Raccoon operators connect to the gate to communicate with the C2. Criminals go on a scavenger hunt, pilfering anything of value – from browser-based data and cryptocurrency wallets – and use the C2 for exfiltration. At the same time, the C2 is used to download SilentXMRMiner, written in Visual Basic .NET and obfuscated with Crypto Obfuscato while running.
A second-stage payload delivered from the Raccoon Stealer has included 18 malware samples since October 2020, according to Sophos. The most recent is malicious software targeting cryptocurrency transactions (aka clipper malware) called QuilClipper.
“While analyzing similar samples to .Net loader and clipper on Virustotal, we found more samples hosted on the domain bbhmnn778[.]fun,” wrote researchers. “Some of the .NET loaders were Raccoon Stealer, and both the QuilClipper and Raccoon samples use the Raccoon Telegram channel we found in our initial Raccoon sample: telete[.]in/jbitchsucks. Investigating these files and searching on their filenames, we found a YouTube channel that promotes Raccoon Stealer and QuilClipper.”

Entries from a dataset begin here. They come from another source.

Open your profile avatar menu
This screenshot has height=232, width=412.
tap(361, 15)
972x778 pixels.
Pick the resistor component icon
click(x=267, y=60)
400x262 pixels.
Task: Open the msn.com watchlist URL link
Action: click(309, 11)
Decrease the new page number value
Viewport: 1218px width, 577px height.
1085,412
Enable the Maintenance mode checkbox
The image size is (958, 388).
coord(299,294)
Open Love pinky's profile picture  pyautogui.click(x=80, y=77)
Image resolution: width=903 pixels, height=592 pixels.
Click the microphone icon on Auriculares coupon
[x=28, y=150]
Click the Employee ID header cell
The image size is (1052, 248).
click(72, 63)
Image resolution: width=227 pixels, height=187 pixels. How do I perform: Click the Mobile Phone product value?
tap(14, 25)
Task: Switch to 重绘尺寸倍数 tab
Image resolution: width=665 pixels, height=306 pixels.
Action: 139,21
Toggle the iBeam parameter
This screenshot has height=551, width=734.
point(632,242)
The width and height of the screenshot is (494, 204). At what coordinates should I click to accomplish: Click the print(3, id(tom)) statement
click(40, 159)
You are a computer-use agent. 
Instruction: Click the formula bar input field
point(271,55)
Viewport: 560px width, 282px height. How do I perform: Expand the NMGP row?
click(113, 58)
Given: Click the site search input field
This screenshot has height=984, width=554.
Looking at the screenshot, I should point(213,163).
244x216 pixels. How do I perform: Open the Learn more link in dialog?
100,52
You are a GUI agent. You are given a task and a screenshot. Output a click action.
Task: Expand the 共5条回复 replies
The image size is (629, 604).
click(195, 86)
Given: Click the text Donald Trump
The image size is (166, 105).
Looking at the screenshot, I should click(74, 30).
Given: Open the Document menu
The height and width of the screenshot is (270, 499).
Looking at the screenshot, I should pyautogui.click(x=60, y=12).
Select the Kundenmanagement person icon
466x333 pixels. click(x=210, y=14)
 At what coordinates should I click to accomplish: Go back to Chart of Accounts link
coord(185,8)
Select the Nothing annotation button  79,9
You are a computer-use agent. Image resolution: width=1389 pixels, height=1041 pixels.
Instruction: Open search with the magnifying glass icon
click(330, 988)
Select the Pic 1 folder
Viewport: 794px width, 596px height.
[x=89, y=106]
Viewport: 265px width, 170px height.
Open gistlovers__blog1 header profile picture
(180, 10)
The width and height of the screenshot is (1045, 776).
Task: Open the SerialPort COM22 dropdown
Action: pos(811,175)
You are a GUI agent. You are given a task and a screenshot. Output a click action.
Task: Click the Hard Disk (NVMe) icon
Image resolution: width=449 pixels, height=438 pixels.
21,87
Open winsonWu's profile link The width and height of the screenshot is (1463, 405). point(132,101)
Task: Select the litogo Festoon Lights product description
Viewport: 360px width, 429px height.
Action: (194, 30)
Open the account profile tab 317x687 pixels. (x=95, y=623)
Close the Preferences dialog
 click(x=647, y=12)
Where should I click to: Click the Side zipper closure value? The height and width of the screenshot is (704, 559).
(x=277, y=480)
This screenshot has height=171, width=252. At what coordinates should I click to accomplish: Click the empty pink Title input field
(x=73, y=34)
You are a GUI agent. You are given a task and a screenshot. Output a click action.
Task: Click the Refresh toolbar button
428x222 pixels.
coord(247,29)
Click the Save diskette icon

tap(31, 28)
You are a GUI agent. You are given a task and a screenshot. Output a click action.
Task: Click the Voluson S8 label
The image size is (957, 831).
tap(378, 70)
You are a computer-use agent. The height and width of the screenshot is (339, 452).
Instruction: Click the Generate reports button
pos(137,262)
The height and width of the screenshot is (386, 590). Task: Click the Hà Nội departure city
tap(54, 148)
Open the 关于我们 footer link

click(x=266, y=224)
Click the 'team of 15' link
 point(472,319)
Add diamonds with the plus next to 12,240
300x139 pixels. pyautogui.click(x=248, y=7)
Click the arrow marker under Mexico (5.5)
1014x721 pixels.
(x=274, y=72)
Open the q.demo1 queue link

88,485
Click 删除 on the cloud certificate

Raccoon Economics: ‘Attractive’ Therefore ‘Pernicious’
A study of the Raccoon Stealer infrastructure revealed 60 subdomains under the domain xsph[.]ru, with 21 recently active and registered through the Russian hosting provider SprintHost[.]ru.
“This Raccoon Stealer campaign is indicative of how industrialized criminal activity has become,” Polat and Gallagher wrote. They said that threat actors increasingly use a collection of paid services, such as a dropper-as-a-service, to deploy Raccoon and a malware hosting-as-a-service.
The criminals behind this Raccoon campaign were able to deploy malware, steal cookies and credentials and sell those stolen credentials on criminal marketplaces to steal approximately $13,200 US worth of cryptocurrency, and to use the compute resources of victims to mine another $2,900 in cryptocurrency over a six-month period, Sophos estimates. Cost to run the criminal enterprise is estimated at $1,250.
“It’s these kinds of economics that make this type of cybercrime so attractive – and pernicious,” Sophos wrote.